Saturday, January 2, 2016

Want Winter? Northeast Finally Going to Get A Shot

A skinny waterspout tries to form in Lake Champlain
as frigid air blows over relatively warm water
in December, 2011. Waterspouts
might form in parts of the lake early
Tuesday under similar conditions in the forecast.
New Year's Day arrived in much the same way 2015 left us, rather mild for the dead of winter.

Still, there were subtle --- and a few not so subtle signs -- that the incredible warmth that closed 2015 in the Northeast is finally getting swept away by winter.

The lake effect machne off Lakes Erie and Ontario got cranking over the New Year's holiday, dropping as much as a foot of snow in the most persistent bands.

The lakes are warm for this time of year, and little disturbances in the atmosphere were able to pick up some of those snow bands and maintain them all the way into western New England.

I noticed even Albany, New York managed to catch one of these squalls, and hazardous Route 9 over the Green Mountains of southern Vermont was closed for a time late New Years Day due to snow and ice.

Things will be fairly quiet today with a few snow showers around, but winter will arrive full force Sunday.

An Arctic cold front will come down from Canada, setting off snow squalls across northern New York and northern New England.

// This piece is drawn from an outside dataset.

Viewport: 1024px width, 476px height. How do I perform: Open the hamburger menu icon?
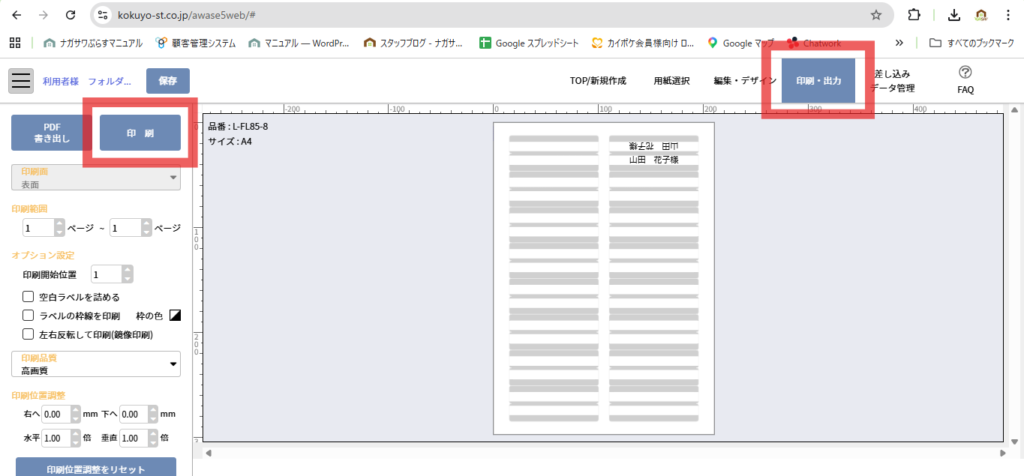point(21,81)
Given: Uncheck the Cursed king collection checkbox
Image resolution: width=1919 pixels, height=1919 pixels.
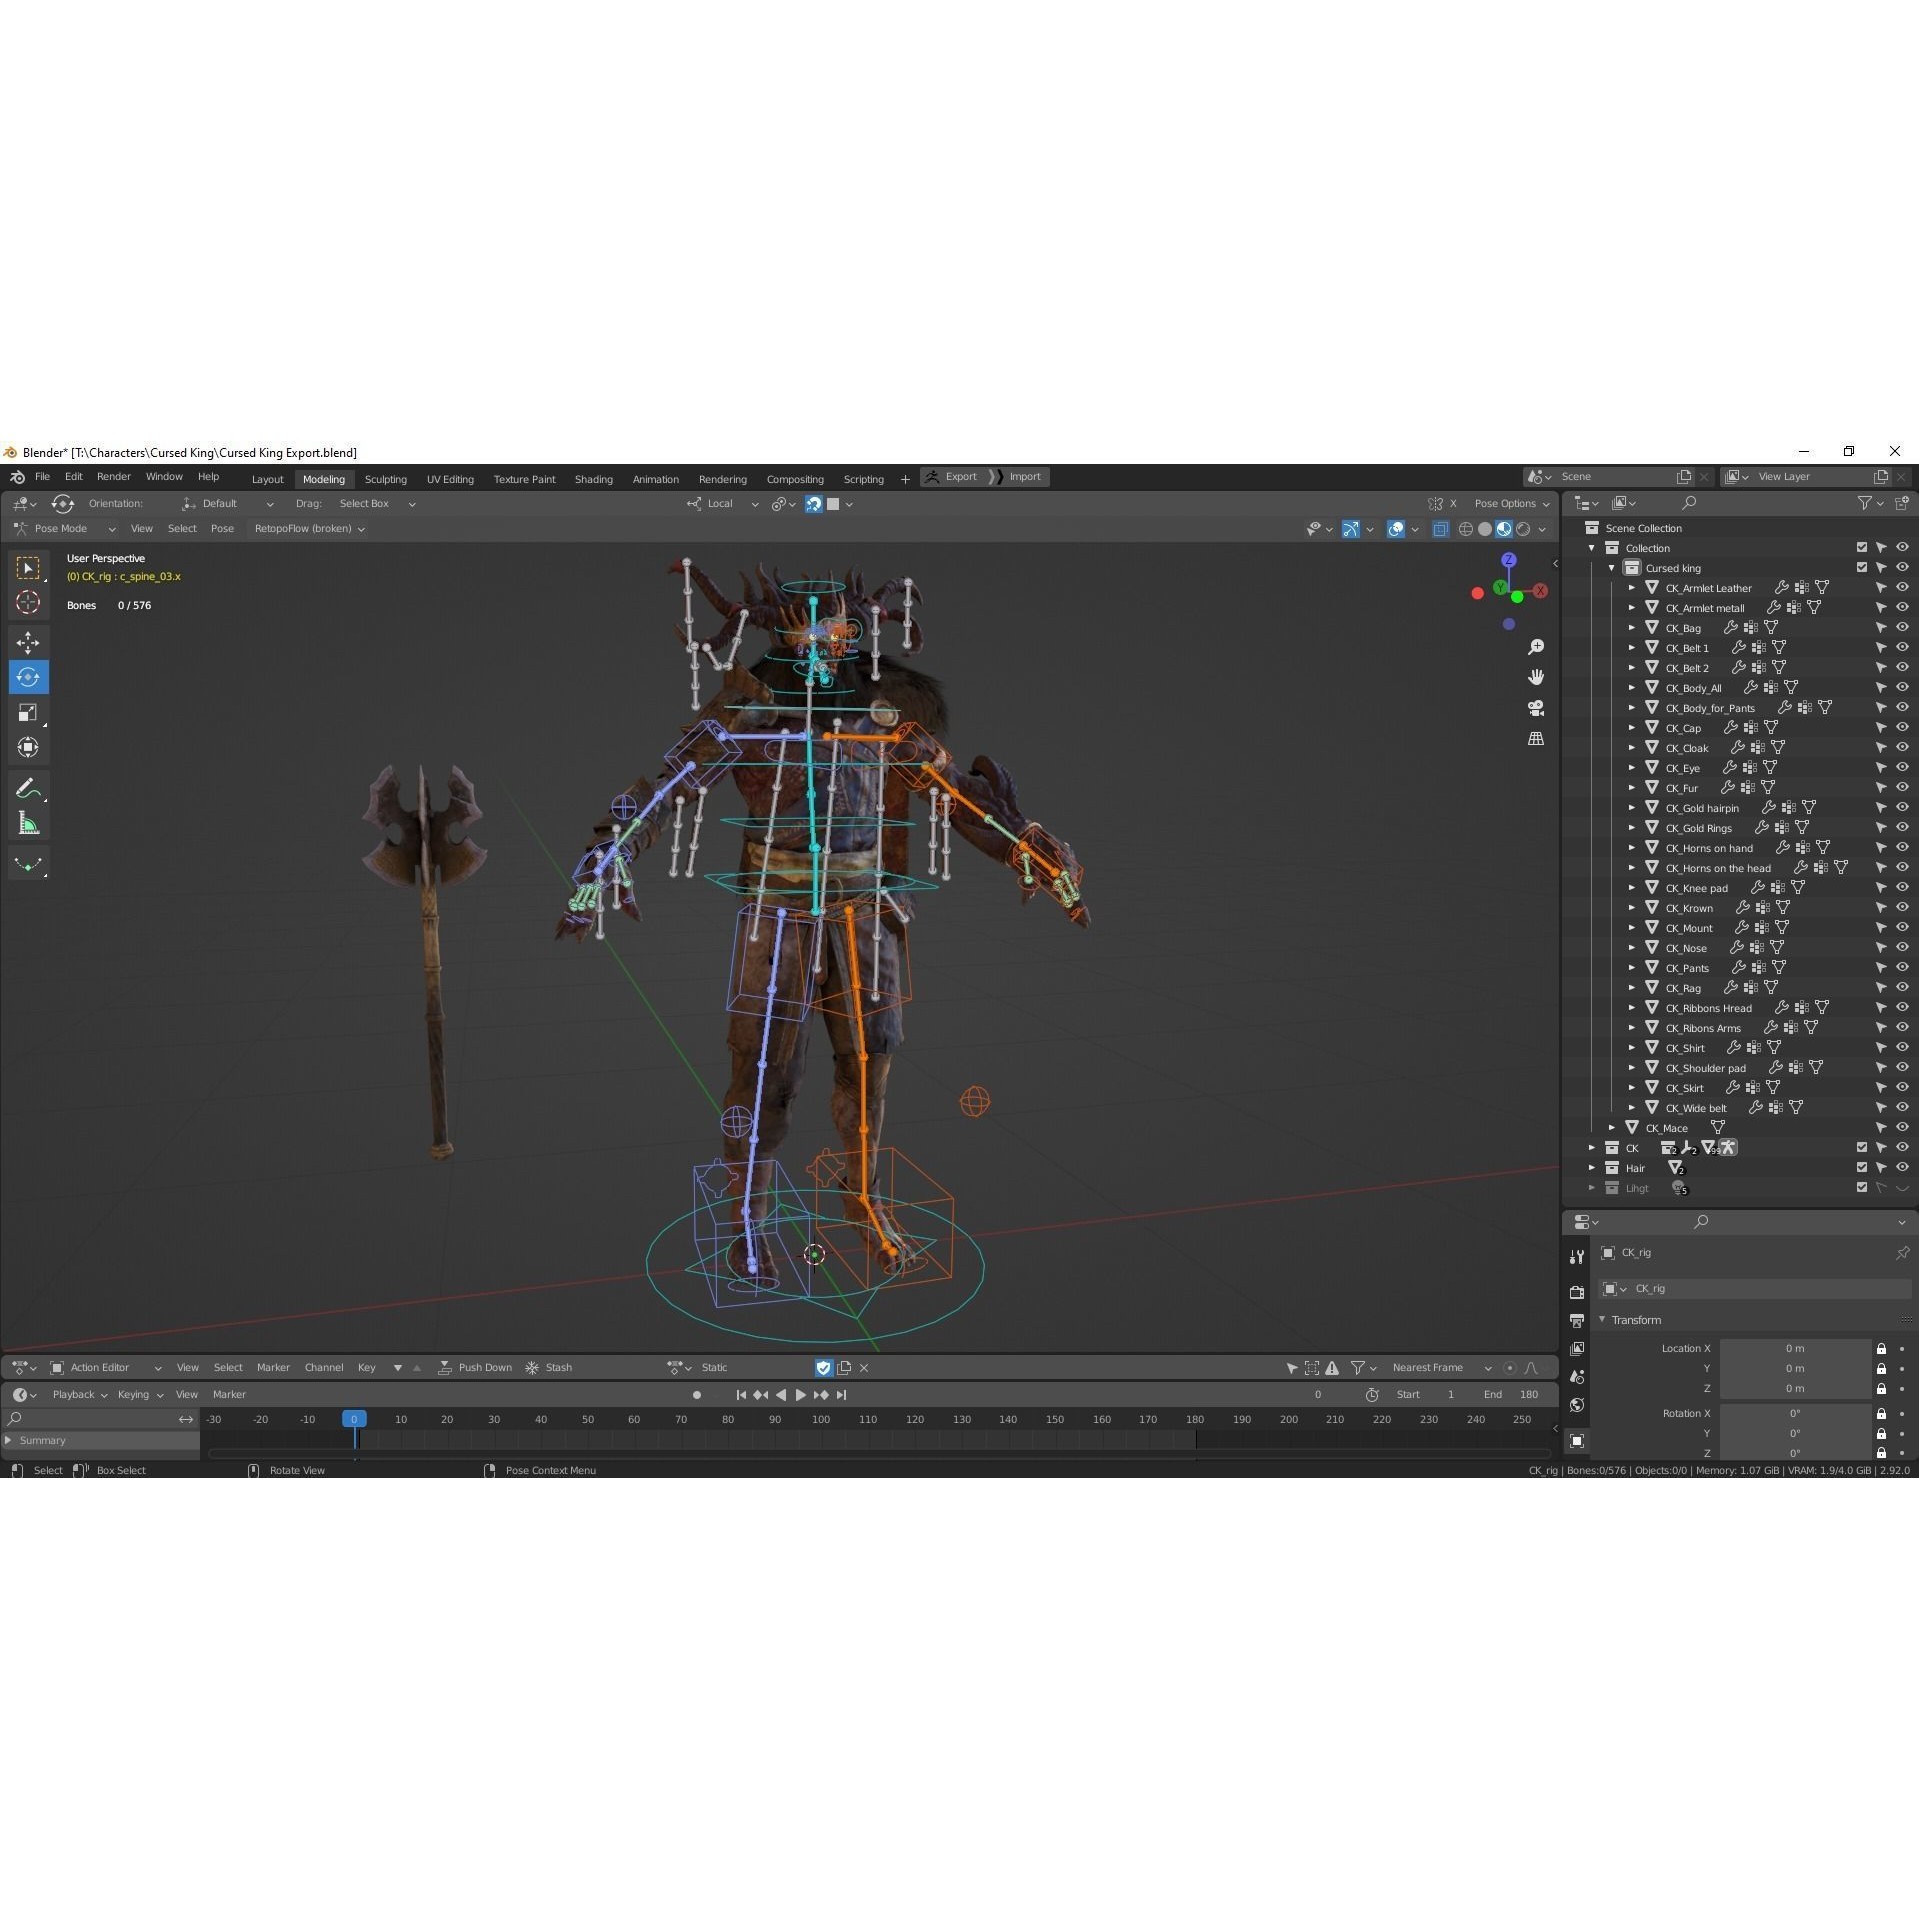Looking at the screenshot, I should pos(1861,567).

Accumulations won't be extreme, maybe one or two inches in the valleys and up to four inches at the ski resorts.

But snow squalls are dangerous, in that they abruptly reduce visibility to next to nothing, and roads quickly ice over.

And here's the thing. The snow squalls expose the stupidity of stupid people on the roads. They'll be traveling along on dry pavement, then they'll encounter the snow squall and the road under their tires is suddenly slippery with the snow. But they keep barreling along at the same speed they did before it started snowing.

These are the idiots that cause those infamous major highway pileups when snow squalls rapidly move in.

Please don't be one of those stupid people if you encounter snow squalls.

Then, the first truly Arctic air comes into the Northeast Sunday night through Tuesday.

The morning commute on Monday might be dicey in quite a few areas of northern New York and much of New England. The slush will have frozen solid, and there will be black ice on the highways.

The speeding idiots who somehow managed to avoid causing crashes in Sunday's squalls will surely be up to their mischief on the roads Monday morning, so plan accordingly.

Temperatures in places like northern New York, Vermont, New Hampshire and Maine will struggle into the single numbers and low teens - that's it -- Monday afternoon.

Readings will get below zero for the first time this season in quite a few areas of the North Country Monday night and early Tuesday morning.

Which sets us up for a really interesting situation on Lake Champlain early Tuesday morning. The lake is still ridiculously warm for this time of year. Water temperatures are in the low 40s.

The wind will shift from the northwest to the north by the pre-dawn hours of Tuesday. The wind will blow the length of Lake Champlain, picking up moisture and forming clouds. The southern end of the lake will have lake effect snow showers.

But even cooler, this set up brings about the possibility of steam devils and waterspouts to the southern end of Lake Champlain.

If you're from Burlington south to Charlotte or Ferrisburgh, Vermont or points south of that on the lakeshore, look for some rare waterspouts within the roiling steam rising from the warm lake into the frigid January air.

This winter waterspouts have only been known to occur on a few occasions over the past several decades. They're not dangerous, as the winds within them aren't extreme, and they never come ashore.

They're just cool to look at.

During the week, the temperatures will slowly moderate and be back a bit above normal by Thursday.

But there are signs of new Arctic outbreaks coming into the Midwest and Northeast mid-month, so I really think winter is finally here.